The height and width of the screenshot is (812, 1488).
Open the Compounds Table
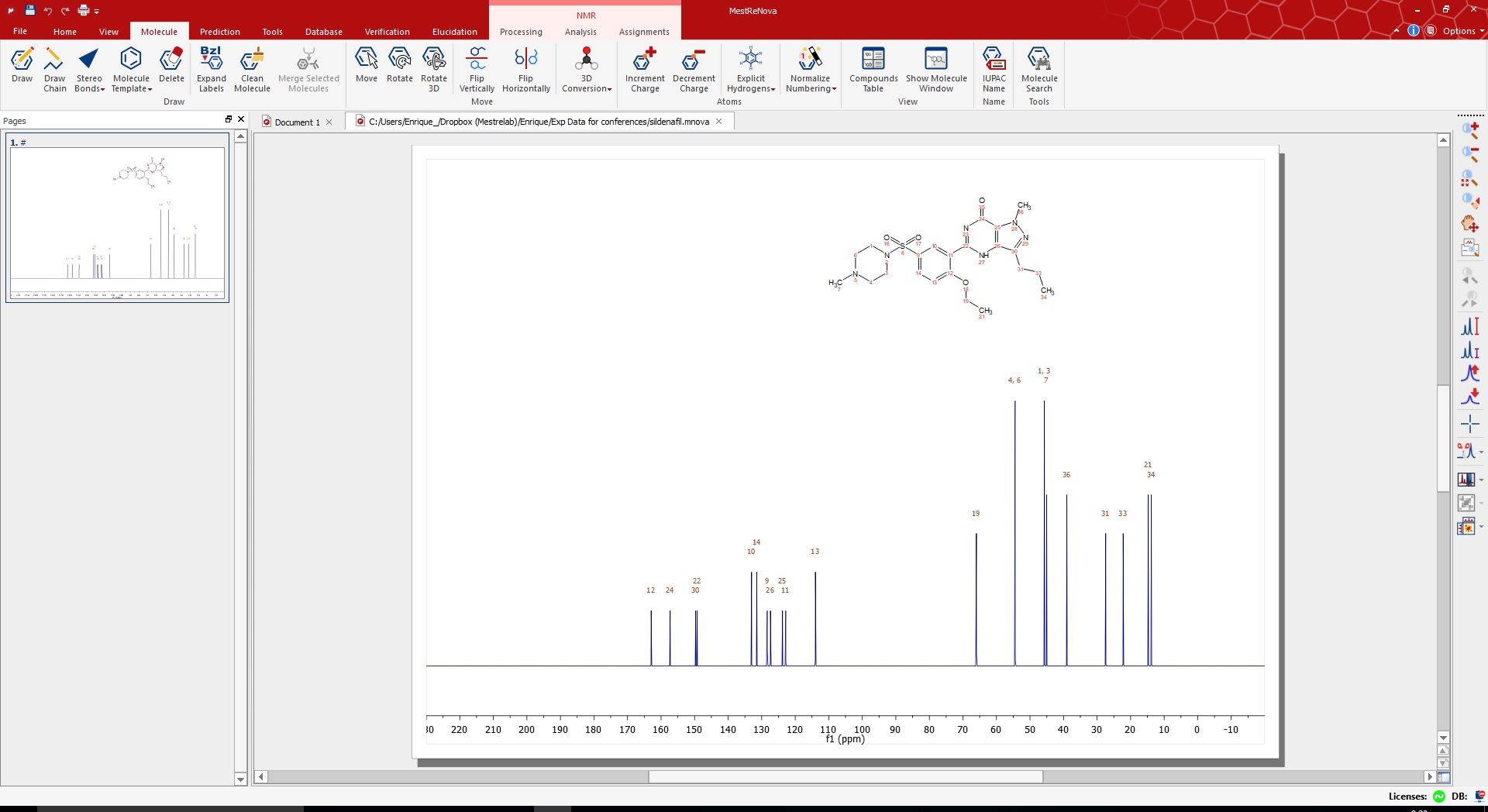tap(873, 70)
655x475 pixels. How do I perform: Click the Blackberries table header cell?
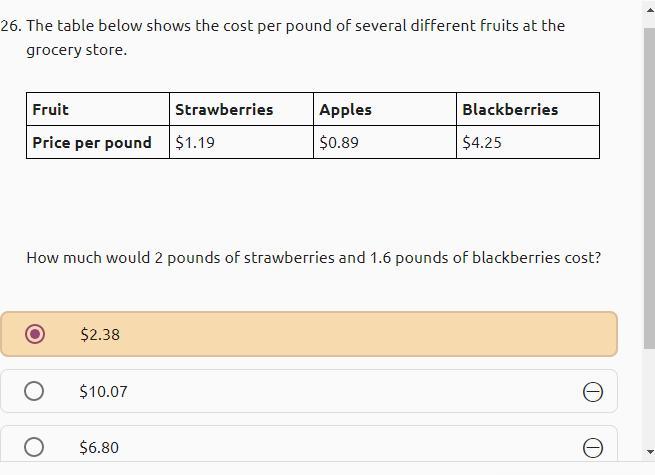(x=510, y=110)
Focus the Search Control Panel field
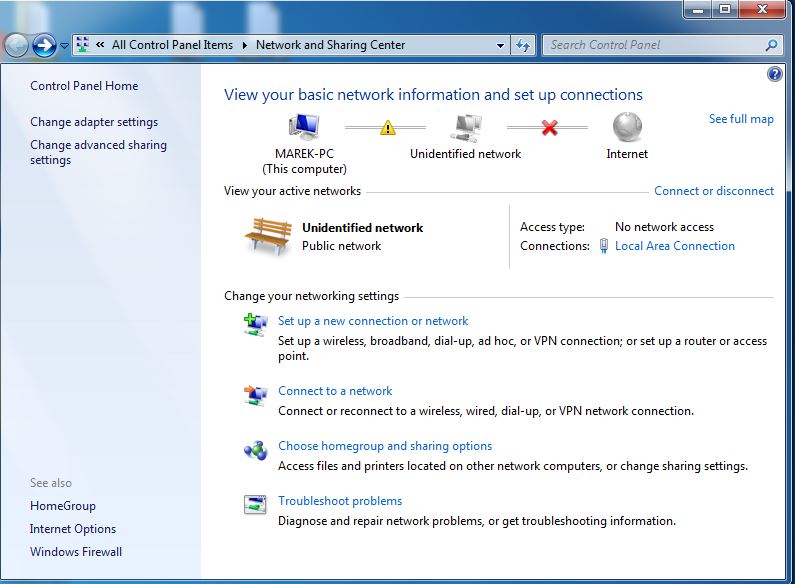The width and height of the screenshot is (795, 584). tap(654, 45)
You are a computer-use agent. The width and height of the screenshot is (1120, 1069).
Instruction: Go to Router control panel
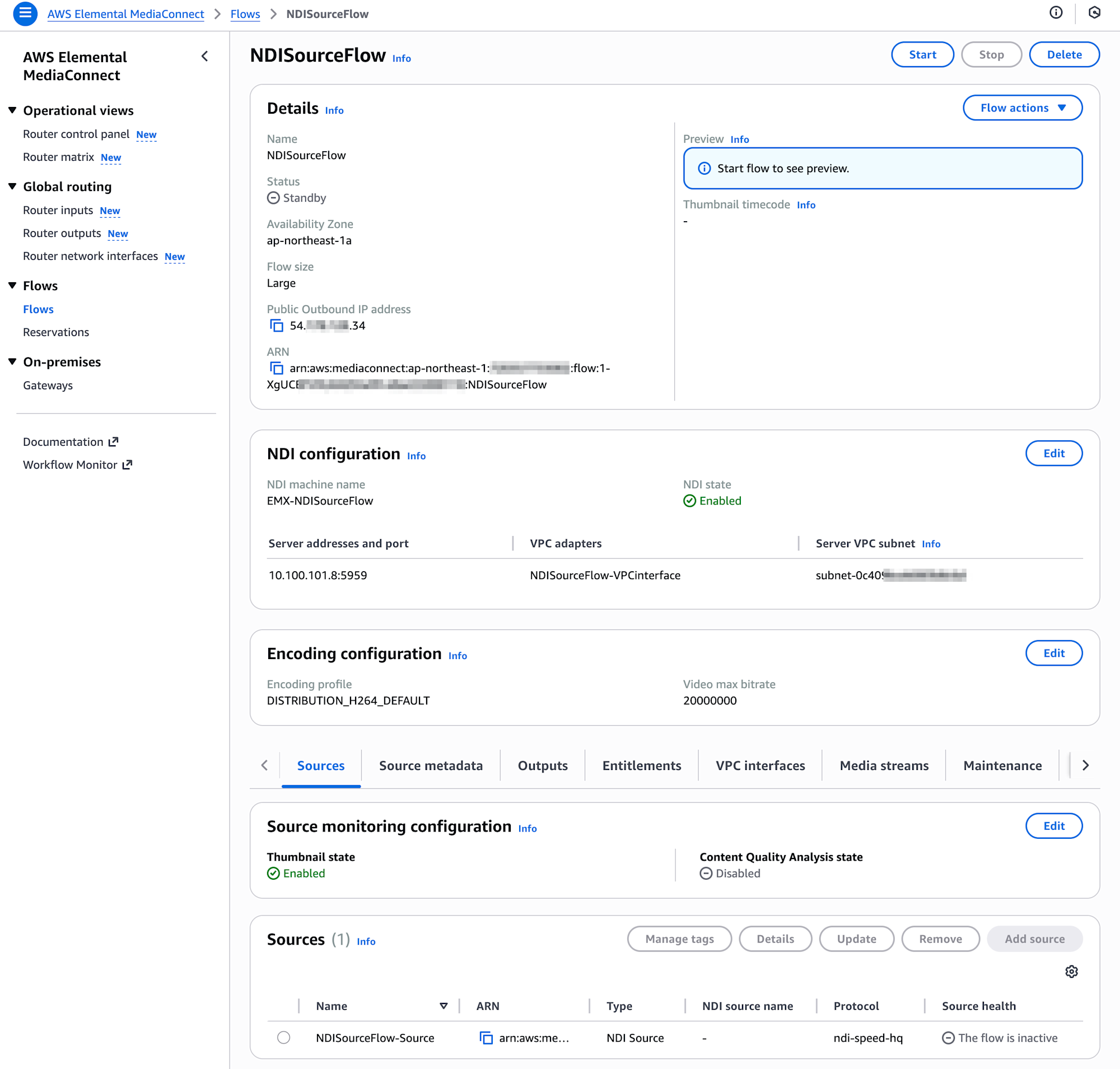pos(76,134)
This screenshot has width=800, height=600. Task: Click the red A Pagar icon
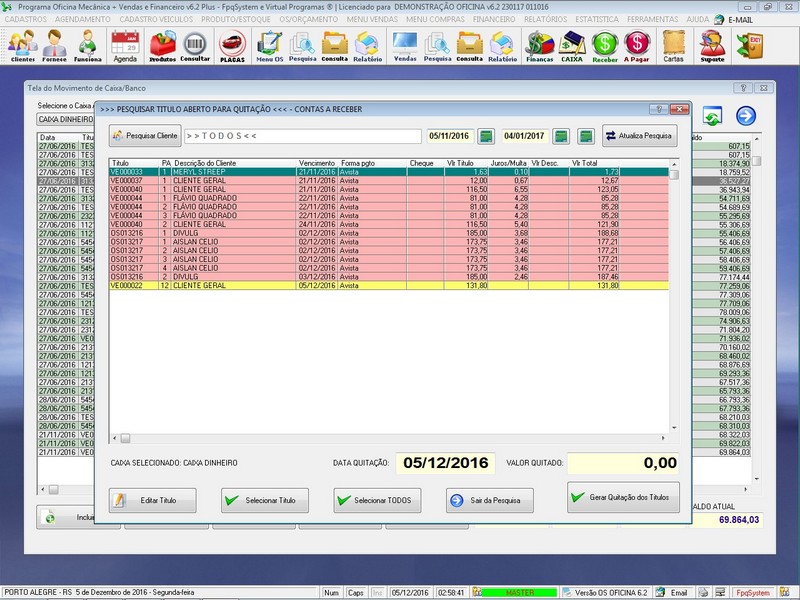(636, 46)
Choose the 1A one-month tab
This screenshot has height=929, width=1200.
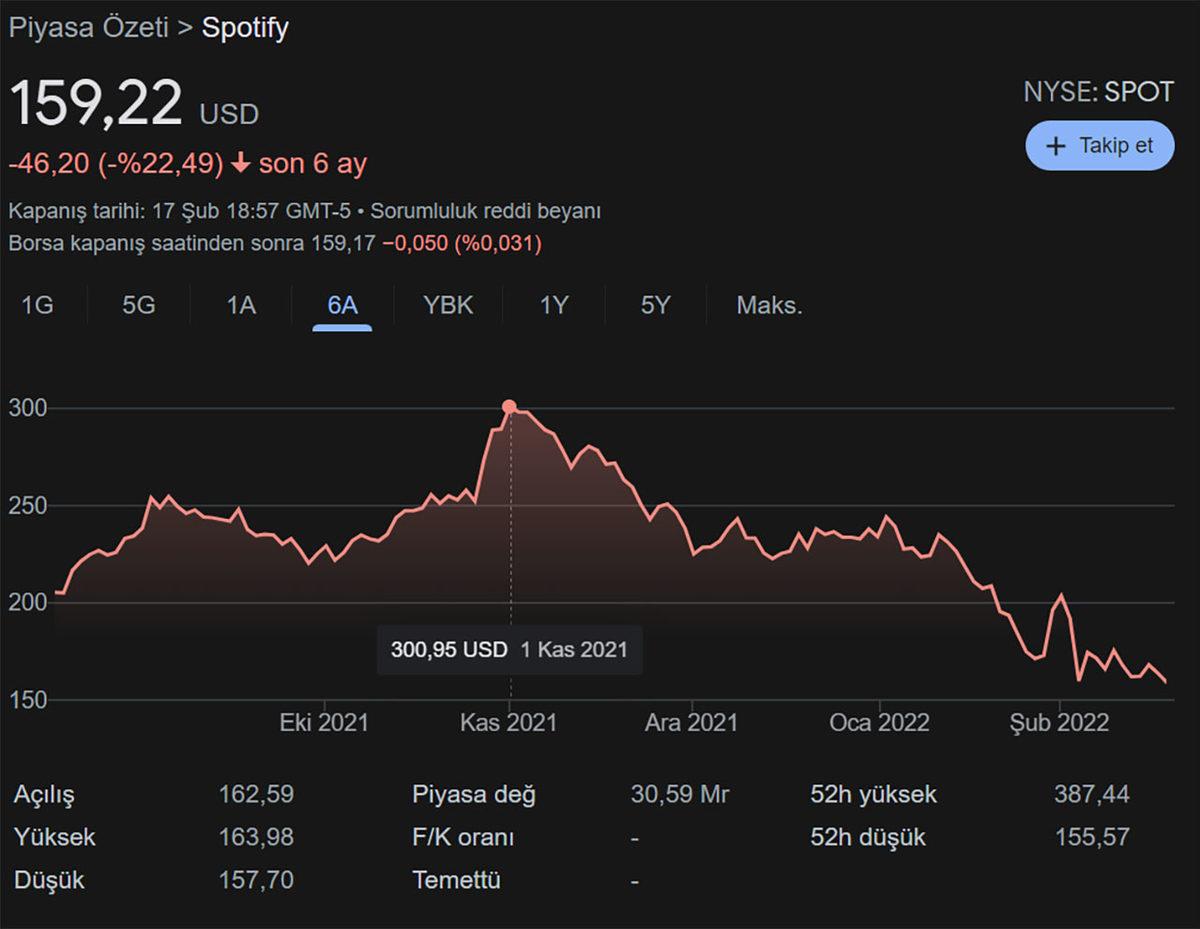click(241, 305)
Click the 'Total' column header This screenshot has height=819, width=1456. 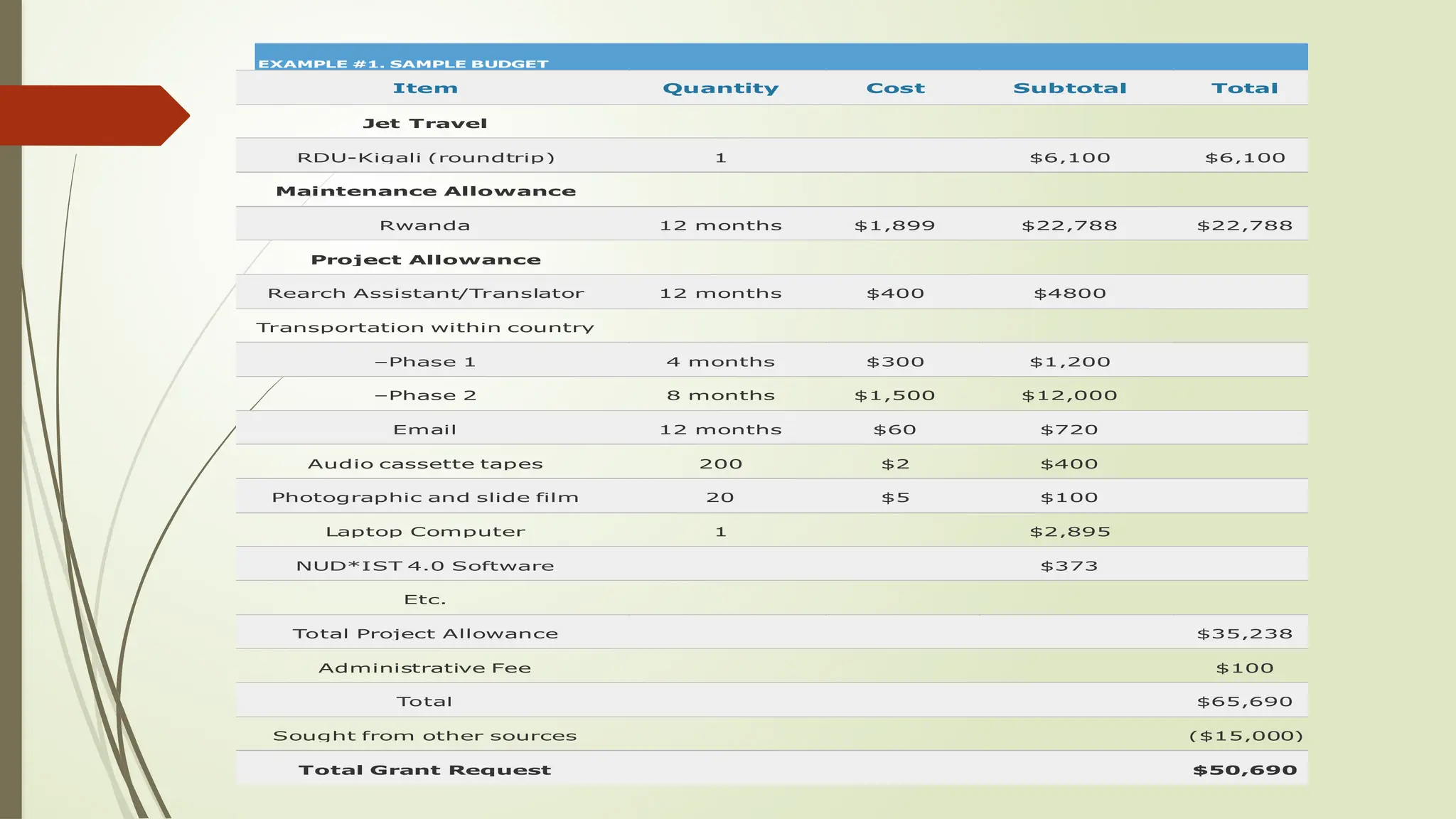tap(1244, 88)
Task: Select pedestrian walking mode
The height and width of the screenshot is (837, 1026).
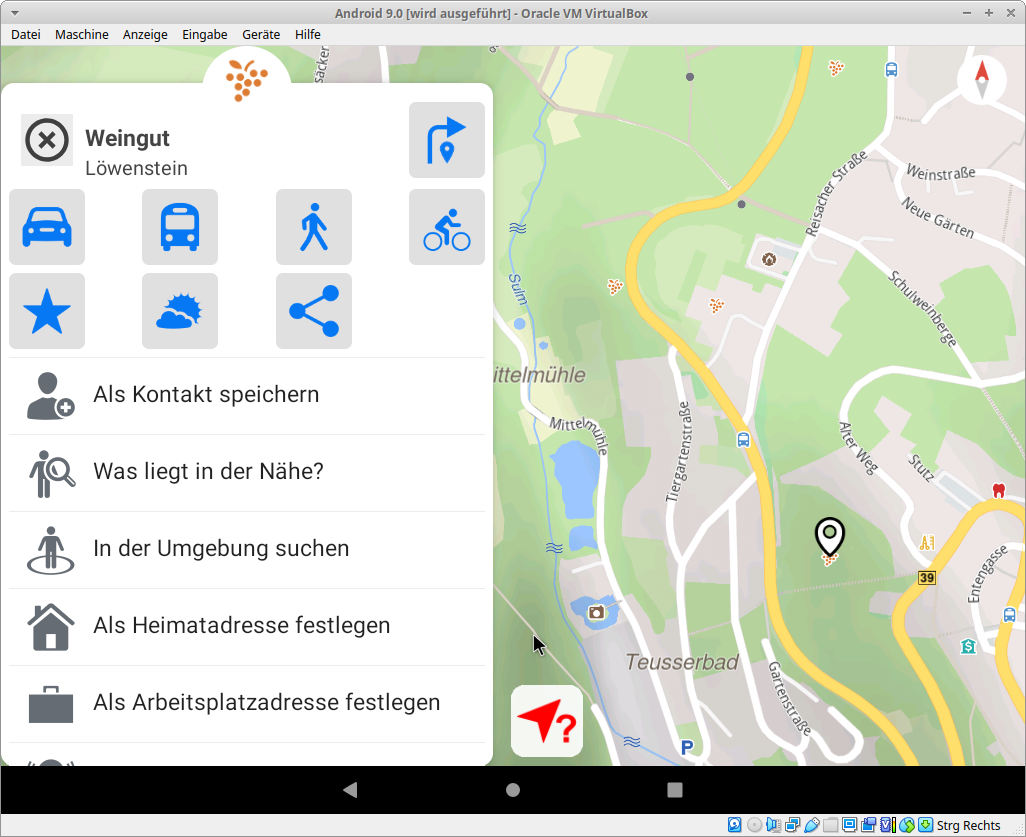Action: [314, 227]
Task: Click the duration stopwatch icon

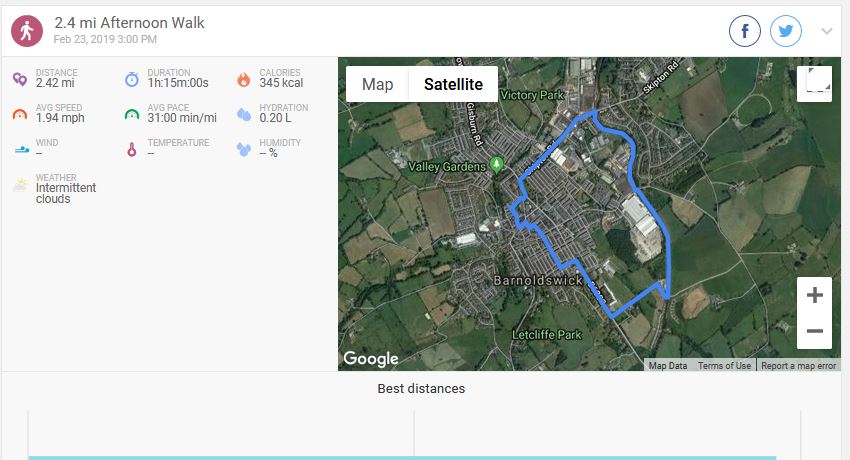Action: point(132,79)
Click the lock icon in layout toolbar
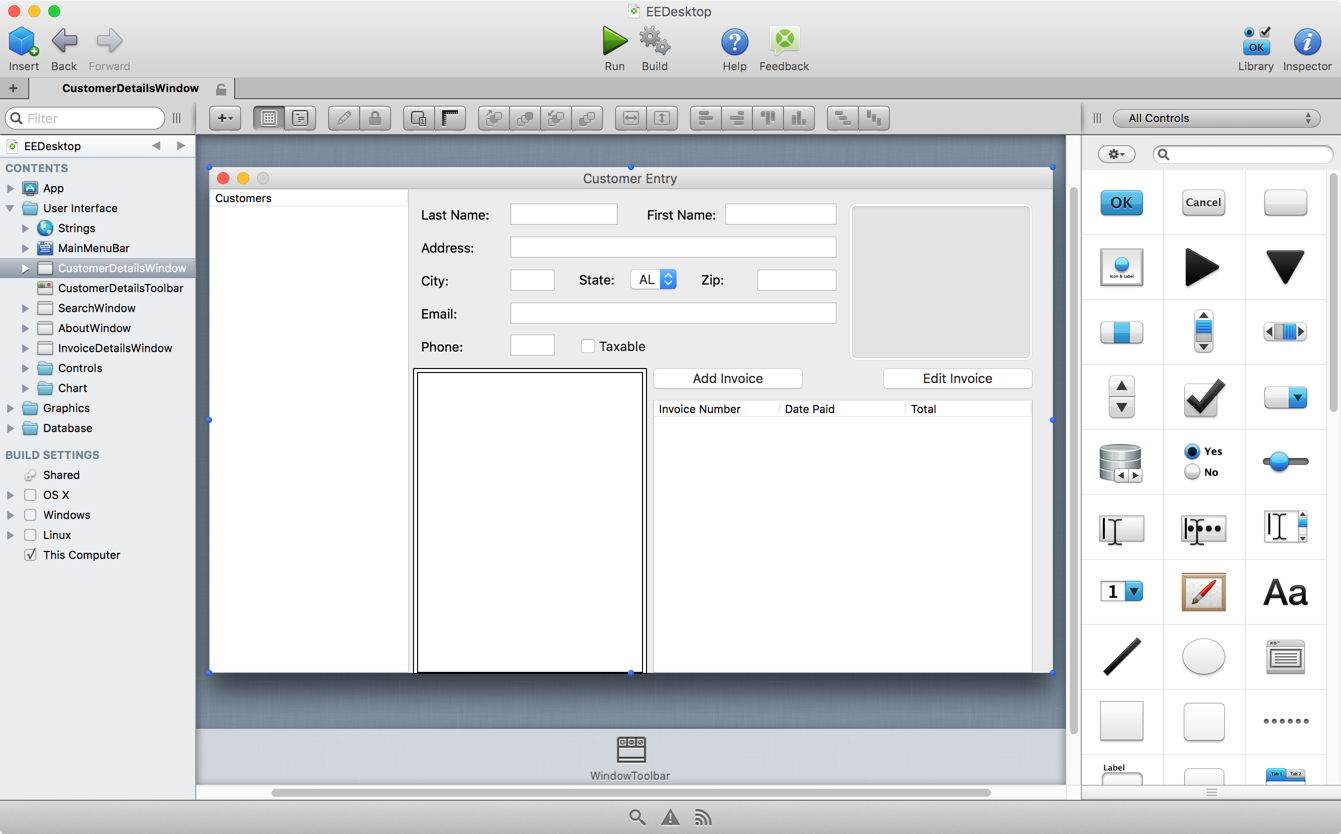Screen dimensions: 1341x834 (375, 118)
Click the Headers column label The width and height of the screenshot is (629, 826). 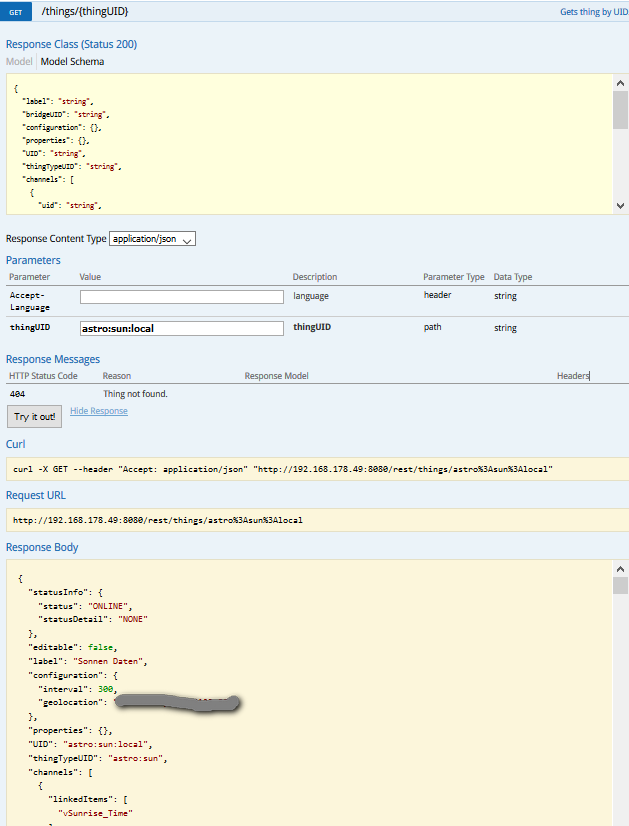pos(573,375)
________________
Task goal
Please count the lines in the listing above that contain the string "icon", with case counting, and reply with only the number.

Correct result
3